Mémoires captives", d’Azar Nafisi
Je ne connais pas Azar Nafisi. On ne peut pas tout connaître. Mais je lirai son livre qui me paraît rassembler tous les méandres de la mémoire familiale. La littérature peut seule nous permettre quelque sondage dans le coeur d’une mémoire qui échappera toujours aux analyses les plus subtiles et les plus scientifiques. Mais peut être ne faut-il pas opposer l’une à l’autre ces mémoires diverses qui ont besoin l’une de l’autre pour que la mémoire, tout court, puisse exister.>
Azar Nafisi est d’abord écrivain. Ensuite, iranienne. Or, trop souvent, outre-Atlantique, une nationalité et sa mythographie se substituent, par une alchimie politique, à la qualité d’une oeuvre. Et c’est précisément contre cette tendance que Nafisi - réfugiée politique aux Etats-Unis et auteur, en 2003, de Lire Lolita à Téhéran (Plon) - s’efforce résolument de s’inscrire. Dans son nouveau livre, Mémoires captives, elle esquisse une chronique familiale qui est avant tout une méditation sur le silence, le temps et l’émergence traîtresse de la mémoire.

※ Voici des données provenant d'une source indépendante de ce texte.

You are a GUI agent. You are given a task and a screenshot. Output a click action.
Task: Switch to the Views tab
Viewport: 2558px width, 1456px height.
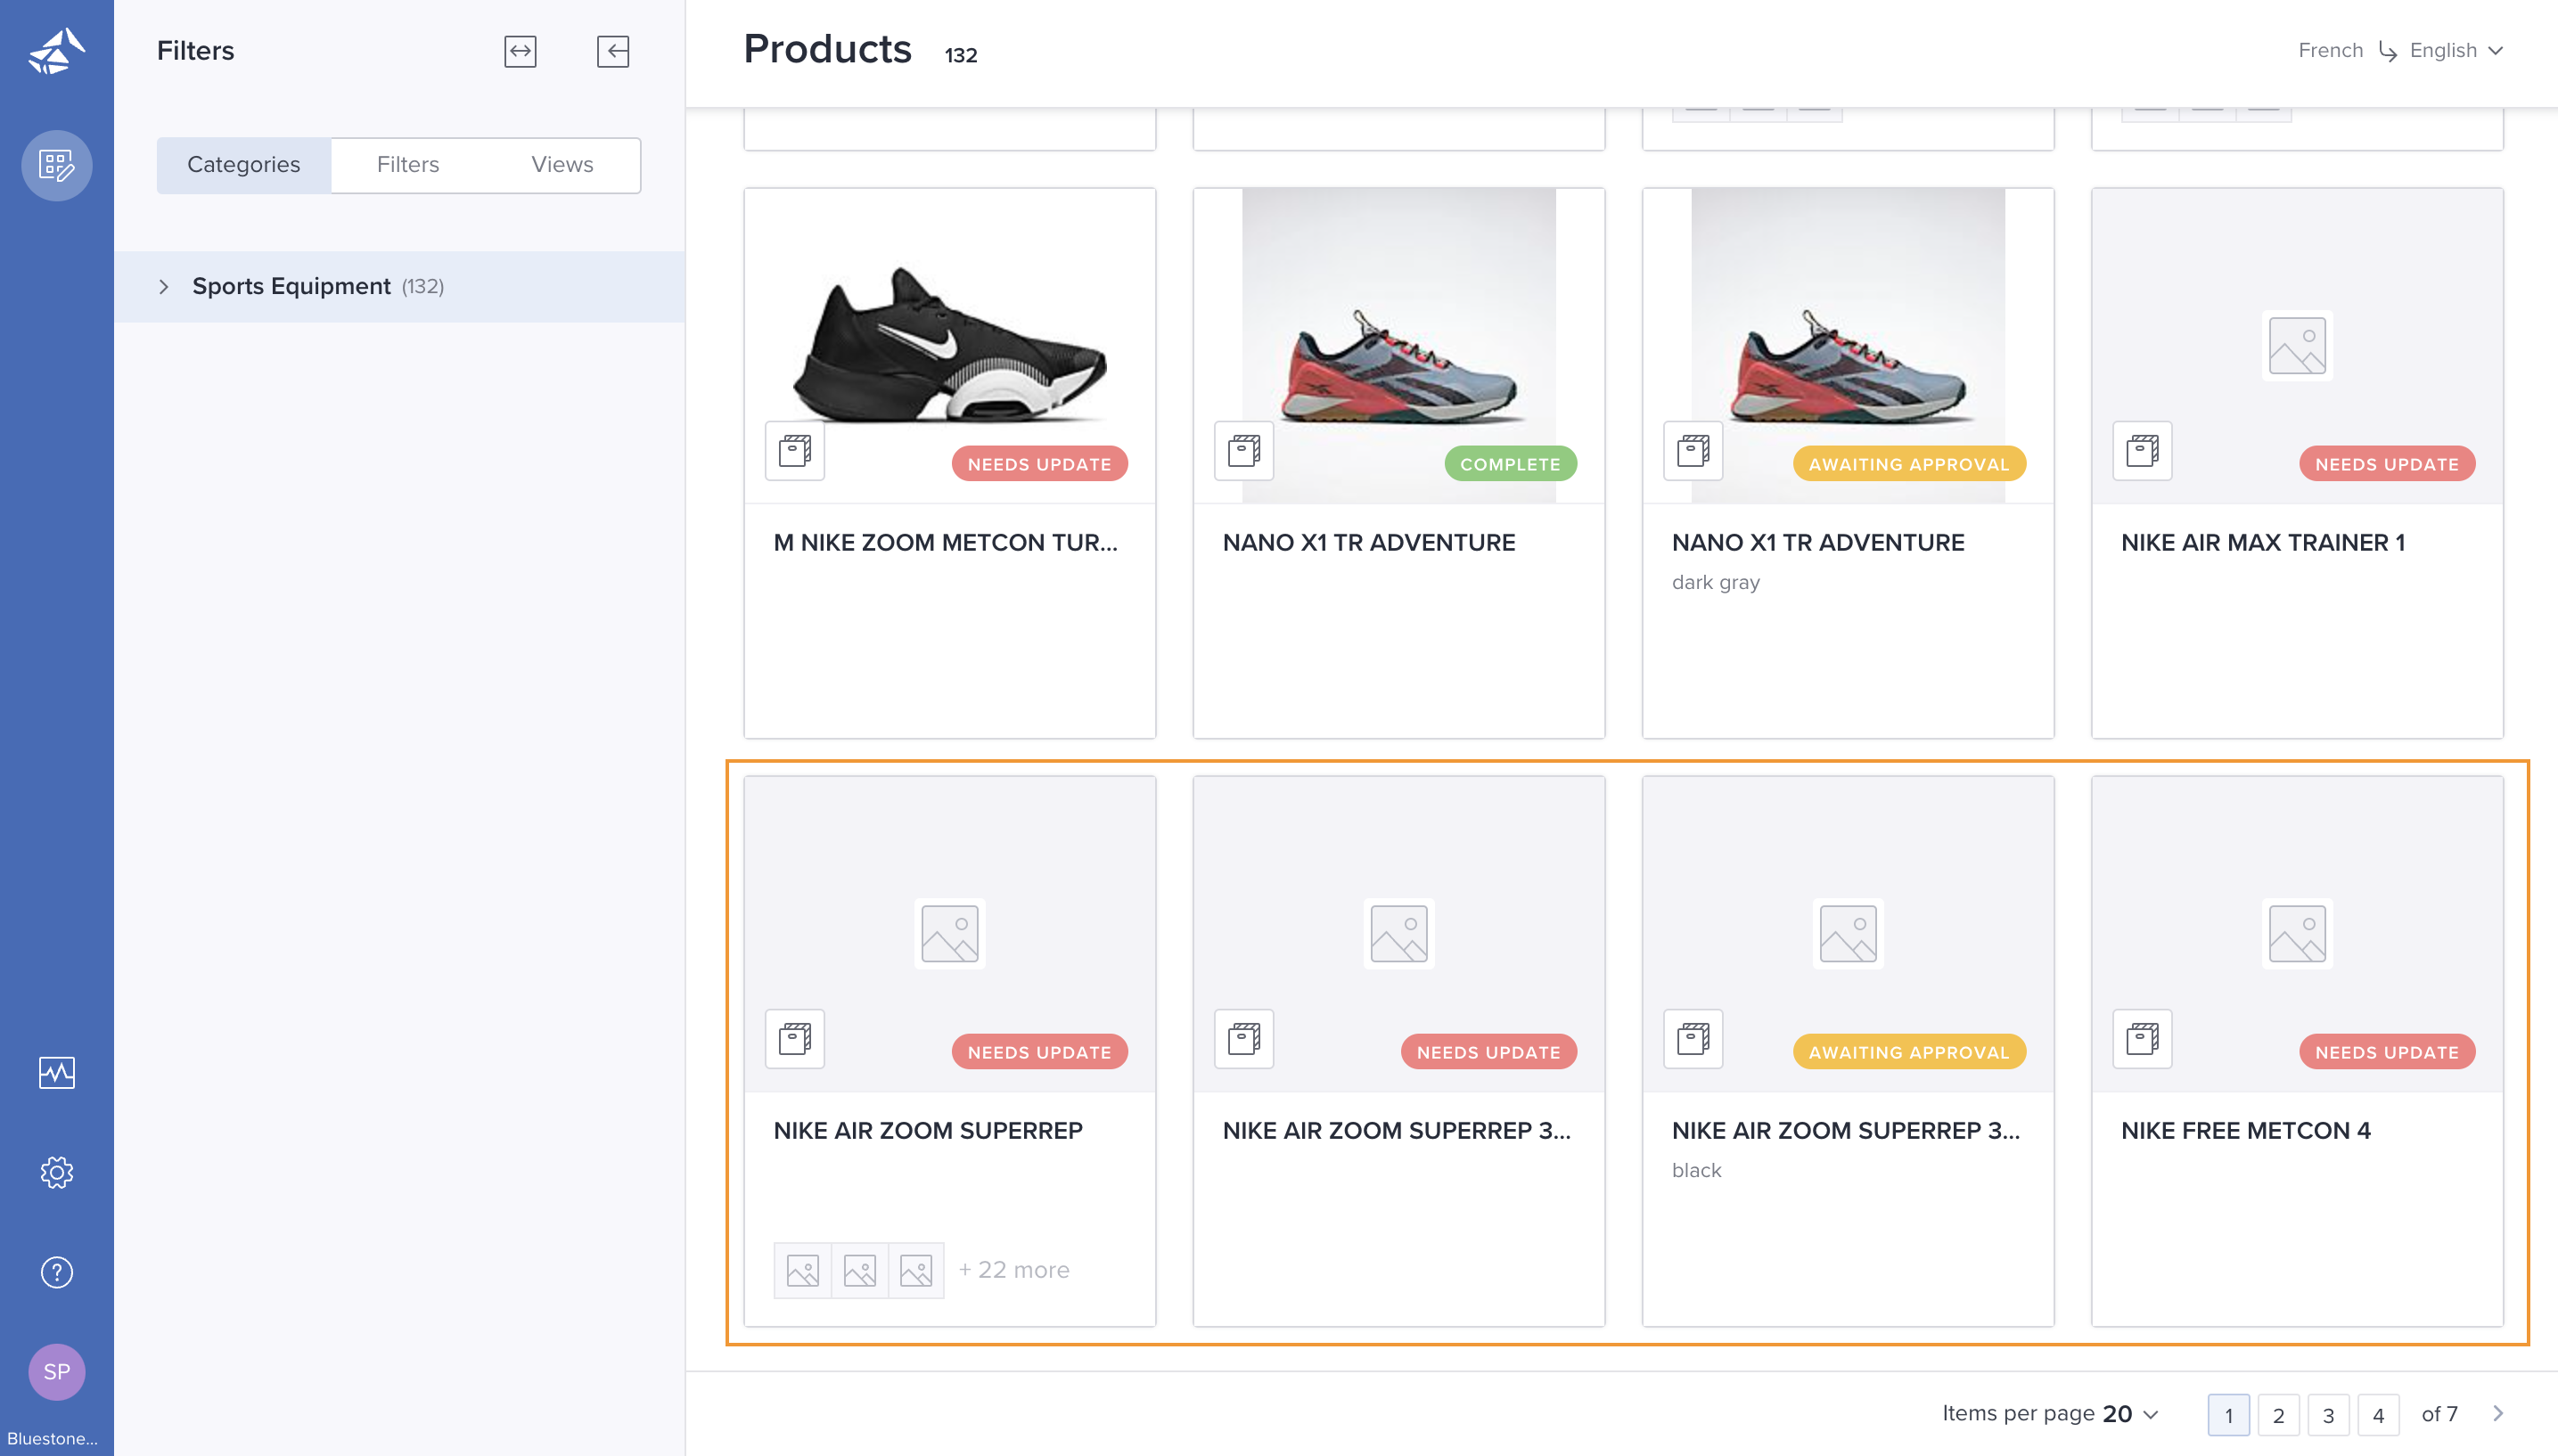tap(561, 165)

La critique américaine lui a aussitôt reproché d’évoquer son univers intime sans pour autant porter un éclairage neuf sur l’Iran. “L’Iran dans ce livre n’est que l’Iran de mon souvenir, et non le sujet du livre", dit-elle posément, avant de s’exclamer : “Je trouve cela méprisant au fond, “Oh ! Un livre qui nous apprendra des choses sur l’Iran !” Je ne veux pas de cette pitance, et suis toujours étonnée de la tendance à politiser un livre jusqu’à le dénaturer… Je souhaite être reconnue comme écrivain, et si je ne suis pas en mesure de l’être, eh bien tant pis pour moi.”